Complexity trade-offs It is theoretically always possible to rebuild a set of integer points as a union of polyhedra, in the worst case using polyhedra of only one point each. In this case the variable which may grow uncontrollably is the number of total pieces s, which is bounded by  $\frac{n}{max_d}$ , where n is the number of entries per reference in the trace, and  $max_d$  is the maximum number of dimensions allowed per polyhedron. The fundamental tradeoff is between number of pieces and dimensionality: a sequence of points which cannot be captured using a 2D affine loop nest may be captured using a 3D loop nest, as illustrated in Sec. 2. But, as also illustrated in Sec. 2 and previously studied by Rodríguez et al. [28], performance does not necessarily correlate with the reconstruction size.
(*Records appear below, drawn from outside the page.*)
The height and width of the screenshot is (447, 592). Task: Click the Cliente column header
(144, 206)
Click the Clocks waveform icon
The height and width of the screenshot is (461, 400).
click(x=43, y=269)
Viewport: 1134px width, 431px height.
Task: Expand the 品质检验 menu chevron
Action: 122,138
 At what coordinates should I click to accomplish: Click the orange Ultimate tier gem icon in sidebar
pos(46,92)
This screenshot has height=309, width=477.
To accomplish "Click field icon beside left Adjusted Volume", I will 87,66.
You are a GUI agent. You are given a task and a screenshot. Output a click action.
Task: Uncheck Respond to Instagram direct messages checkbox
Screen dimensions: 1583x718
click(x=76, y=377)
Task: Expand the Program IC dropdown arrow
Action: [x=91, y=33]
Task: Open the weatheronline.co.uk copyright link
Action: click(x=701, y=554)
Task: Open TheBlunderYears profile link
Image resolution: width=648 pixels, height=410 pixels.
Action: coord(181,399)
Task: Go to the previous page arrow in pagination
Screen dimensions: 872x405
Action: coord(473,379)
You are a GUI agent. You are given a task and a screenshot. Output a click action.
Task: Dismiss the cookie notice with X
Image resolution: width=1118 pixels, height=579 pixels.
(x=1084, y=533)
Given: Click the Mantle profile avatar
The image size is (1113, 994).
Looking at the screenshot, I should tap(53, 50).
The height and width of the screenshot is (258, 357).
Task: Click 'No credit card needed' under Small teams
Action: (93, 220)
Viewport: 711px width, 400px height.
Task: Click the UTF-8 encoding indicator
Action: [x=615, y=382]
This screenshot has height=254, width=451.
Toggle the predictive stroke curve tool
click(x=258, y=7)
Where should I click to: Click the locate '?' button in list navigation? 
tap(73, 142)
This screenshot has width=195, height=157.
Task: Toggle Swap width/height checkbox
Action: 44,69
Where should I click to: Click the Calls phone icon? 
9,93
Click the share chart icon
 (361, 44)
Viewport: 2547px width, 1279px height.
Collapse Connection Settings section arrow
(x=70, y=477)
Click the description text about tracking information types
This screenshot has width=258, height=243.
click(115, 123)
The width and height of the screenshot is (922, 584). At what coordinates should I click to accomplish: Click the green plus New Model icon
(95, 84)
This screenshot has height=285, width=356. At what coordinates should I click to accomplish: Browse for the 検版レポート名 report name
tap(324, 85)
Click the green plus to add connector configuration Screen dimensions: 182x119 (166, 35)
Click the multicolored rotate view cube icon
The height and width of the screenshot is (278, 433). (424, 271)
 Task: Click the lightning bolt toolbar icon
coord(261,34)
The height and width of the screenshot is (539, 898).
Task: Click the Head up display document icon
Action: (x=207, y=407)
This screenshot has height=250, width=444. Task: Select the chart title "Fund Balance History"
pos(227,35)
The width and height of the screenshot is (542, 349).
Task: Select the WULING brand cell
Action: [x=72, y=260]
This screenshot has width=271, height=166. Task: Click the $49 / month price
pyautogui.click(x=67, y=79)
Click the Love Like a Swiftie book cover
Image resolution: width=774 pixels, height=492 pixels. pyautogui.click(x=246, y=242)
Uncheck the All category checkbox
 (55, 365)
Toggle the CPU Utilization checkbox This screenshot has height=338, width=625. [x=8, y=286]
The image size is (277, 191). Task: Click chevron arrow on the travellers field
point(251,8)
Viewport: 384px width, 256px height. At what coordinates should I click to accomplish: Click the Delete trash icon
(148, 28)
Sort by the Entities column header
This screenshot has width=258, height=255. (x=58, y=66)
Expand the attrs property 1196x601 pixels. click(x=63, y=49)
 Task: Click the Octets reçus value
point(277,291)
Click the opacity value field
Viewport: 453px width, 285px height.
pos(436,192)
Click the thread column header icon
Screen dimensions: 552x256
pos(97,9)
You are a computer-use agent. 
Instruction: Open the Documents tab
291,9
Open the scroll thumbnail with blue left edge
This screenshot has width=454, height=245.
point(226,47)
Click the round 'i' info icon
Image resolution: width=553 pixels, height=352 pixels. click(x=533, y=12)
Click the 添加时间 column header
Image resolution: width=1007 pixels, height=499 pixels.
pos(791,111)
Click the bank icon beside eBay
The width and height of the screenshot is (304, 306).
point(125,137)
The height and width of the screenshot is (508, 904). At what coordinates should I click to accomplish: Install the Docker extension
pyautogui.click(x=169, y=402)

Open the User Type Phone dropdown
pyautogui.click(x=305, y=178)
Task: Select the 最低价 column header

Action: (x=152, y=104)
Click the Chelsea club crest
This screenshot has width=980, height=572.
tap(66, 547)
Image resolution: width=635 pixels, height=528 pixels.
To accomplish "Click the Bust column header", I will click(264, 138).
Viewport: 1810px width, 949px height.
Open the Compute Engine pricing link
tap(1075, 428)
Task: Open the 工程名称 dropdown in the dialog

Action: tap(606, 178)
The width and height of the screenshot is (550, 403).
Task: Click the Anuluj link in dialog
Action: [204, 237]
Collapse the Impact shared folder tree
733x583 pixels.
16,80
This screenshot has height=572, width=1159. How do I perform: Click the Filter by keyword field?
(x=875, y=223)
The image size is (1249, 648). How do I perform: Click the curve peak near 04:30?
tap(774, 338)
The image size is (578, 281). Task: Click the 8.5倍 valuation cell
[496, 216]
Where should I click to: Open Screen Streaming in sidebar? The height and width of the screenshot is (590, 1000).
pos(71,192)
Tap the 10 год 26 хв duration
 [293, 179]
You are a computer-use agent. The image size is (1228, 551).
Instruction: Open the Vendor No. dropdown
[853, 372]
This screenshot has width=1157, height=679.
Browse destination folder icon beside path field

# 3.3 Pattern-Matching to Mine for Codelets

The eTRE approach depicted above provides the ability in the general case to rebuild polyhedra from a trace. But it remains driven by geometric criteria that include a window-based approach: it consumes points consecutively in the trace, trying to add them in a polyhedron, bailing and creating a new piece when it is not possible. Furthermore, for the sake of compaction, points could be added leading to impossible-to-vectorize loops (e.g., non-constant stride in the inner-most loop) or having very poor locality (e.g., consecutively executed points being far away in memory).

To overcome this limitation, we present a pattern-matching based approach, to be used in complement with eTRE. This approach only works for reorderable traces, as it is driven by the ability to group points in a polyhedron that can appear anywhere in the trace, including non-consecutive points. It is then to be combined with eTRE, as described in Sec. 4.

*Micro-codelets* The starting point is to define a family of template shapes we mine for, that is, partially defined Z-polyhedra of specific shapes aimed in part at improving SIMD vectorization opportunities. We present below templates for the 3D integer tuples that model traces for SpMV. It is straightforward to generalize to lower or higher dimensionality. Our approach can seamlessly handle sparse tensors of arbitrary dimensionality, as exemplified in Sec. 5.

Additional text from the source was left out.